Saved entries:
########

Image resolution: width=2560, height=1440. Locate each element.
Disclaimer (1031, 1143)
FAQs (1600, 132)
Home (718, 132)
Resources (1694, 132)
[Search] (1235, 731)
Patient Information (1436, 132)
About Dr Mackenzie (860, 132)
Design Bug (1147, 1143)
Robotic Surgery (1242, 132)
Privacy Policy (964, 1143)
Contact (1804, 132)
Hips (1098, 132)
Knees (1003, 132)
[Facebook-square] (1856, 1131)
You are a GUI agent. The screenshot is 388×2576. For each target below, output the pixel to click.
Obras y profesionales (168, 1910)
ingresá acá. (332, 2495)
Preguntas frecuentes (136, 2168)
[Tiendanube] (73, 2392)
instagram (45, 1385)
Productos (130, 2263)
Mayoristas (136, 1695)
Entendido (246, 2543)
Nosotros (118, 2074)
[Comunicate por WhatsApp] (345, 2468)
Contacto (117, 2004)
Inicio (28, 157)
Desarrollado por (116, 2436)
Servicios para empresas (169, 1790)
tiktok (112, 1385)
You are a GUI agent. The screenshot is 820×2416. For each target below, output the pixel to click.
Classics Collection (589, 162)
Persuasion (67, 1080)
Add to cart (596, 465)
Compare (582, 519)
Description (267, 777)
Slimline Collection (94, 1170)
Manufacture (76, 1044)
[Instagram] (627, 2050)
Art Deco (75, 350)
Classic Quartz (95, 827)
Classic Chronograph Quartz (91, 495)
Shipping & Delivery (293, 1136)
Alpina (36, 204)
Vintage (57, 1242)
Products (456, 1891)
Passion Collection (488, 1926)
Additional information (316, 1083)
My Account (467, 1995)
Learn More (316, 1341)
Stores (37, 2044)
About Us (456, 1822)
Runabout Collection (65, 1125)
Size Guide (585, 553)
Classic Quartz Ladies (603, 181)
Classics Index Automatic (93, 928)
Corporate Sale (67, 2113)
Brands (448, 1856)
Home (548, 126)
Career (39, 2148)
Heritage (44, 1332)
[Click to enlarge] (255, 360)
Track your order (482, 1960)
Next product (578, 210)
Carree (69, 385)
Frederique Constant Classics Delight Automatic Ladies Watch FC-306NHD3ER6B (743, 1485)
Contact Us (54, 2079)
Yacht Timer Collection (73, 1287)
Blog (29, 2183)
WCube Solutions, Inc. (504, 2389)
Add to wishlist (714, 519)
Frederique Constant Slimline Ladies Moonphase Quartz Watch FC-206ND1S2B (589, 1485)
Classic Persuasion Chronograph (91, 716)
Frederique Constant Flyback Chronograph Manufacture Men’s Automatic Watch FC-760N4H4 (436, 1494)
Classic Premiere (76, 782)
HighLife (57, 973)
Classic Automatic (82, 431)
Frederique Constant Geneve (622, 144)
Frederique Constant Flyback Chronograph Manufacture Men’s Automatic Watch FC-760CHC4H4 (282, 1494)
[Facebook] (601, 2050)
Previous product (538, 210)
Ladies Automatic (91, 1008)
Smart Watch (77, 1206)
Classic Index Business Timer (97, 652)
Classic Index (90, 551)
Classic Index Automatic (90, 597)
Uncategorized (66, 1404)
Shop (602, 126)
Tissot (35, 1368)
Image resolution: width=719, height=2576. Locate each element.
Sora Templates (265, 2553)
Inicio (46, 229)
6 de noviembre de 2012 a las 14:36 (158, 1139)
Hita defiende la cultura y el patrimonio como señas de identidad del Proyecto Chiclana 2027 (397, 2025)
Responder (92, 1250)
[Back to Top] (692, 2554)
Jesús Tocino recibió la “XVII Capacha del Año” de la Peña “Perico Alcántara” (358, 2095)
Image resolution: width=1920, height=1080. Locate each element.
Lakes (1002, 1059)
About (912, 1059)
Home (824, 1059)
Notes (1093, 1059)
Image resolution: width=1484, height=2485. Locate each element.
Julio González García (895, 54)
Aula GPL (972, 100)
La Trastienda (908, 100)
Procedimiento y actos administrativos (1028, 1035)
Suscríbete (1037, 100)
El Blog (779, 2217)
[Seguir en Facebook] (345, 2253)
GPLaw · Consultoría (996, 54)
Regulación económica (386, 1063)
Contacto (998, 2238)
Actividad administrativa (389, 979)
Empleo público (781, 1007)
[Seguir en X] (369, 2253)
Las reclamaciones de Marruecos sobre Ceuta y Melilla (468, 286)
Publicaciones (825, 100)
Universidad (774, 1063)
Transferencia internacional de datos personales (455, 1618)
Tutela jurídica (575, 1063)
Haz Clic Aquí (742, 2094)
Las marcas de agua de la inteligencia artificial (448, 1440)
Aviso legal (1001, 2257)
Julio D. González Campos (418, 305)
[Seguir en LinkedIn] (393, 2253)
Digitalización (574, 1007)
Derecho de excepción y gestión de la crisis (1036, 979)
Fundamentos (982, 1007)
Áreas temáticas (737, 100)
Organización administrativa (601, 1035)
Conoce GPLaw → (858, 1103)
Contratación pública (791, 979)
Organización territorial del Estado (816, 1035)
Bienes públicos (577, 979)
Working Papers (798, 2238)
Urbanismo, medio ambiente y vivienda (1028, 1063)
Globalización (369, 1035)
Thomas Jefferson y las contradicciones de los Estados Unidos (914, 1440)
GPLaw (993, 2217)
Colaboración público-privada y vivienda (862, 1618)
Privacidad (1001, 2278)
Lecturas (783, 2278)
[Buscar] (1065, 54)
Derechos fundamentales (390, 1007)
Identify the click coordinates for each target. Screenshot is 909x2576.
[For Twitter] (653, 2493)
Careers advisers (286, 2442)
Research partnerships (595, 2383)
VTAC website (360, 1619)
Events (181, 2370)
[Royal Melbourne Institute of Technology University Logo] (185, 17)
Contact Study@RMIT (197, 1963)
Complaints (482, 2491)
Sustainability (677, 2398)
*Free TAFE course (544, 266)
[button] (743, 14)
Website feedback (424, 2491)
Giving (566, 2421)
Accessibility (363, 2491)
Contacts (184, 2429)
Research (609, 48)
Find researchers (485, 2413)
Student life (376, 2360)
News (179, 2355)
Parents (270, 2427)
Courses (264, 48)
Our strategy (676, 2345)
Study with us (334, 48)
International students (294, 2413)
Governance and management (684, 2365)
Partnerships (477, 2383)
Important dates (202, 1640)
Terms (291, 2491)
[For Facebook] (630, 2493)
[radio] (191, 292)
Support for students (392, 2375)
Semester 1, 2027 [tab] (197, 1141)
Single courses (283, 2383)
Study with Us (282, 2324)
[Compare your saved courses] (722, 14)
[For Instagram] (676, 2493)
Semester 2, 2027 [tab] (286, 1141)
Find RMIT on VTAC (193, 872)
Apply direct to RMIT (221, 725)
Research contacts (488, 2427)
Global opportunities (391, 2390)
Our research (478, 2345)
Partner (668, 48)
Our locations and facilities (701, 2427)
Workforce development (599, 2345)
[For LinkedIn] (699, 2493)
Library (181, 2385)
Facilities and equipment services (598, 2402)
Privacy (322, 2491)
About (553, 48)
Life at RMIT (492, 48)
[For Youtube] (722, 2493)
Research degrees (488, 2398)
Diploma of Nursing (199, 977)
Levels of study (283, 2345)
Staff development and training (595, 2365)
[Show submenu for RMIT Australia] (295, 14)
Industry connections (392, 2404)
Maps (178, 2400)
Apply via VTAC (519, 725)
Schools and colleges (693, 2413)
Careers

########

Exercise description:
Your answer should consist of the lines from the line with "Semester 1, 2027 [tab] (197, 1141)" through the last line of the data, set down exactly, both included.

Exercise output:
Semester 1, 2027 [tab] (197, 1141)
Single courses (283, 2383)
Study with Us (282, 2324)
[Compare your saved courses] (722, 14)
[For Instagram] (676, 2493)
Semester 2, 2027 [tab] (286, 1141)
Find RMIT on VTAC (193, 872)
Apply direct to RMIT (221, 725)
Research contacts (488, 2427)
Global opportunities (391, 2390)
Our research (478, 2345)
Partner (668, 48)
Our locations and facilities (701, 2427)
Workforce development (599, 2345)
[For LinkedIn] (699, 2493)
Library (181, 2385)
Facilities and equipment services (598, 2402)
Privacy (322, 2491)
About (553, 48)
Life at RMIT (492, 48)
[For Youtube] (722, 2493)
Research degrees (488, 2398)
Diploma of Nursing (199, 977)
Levels of study (283, 2345)
Staff development and training (595, 2365)
[Show submenu for RMIT Australia] (295, 14)
Industry connections (392, 2404)
Maps (178, 2400)
Apply via VTAC (519, 725)
Schools and colleges (693, 2413)
Careers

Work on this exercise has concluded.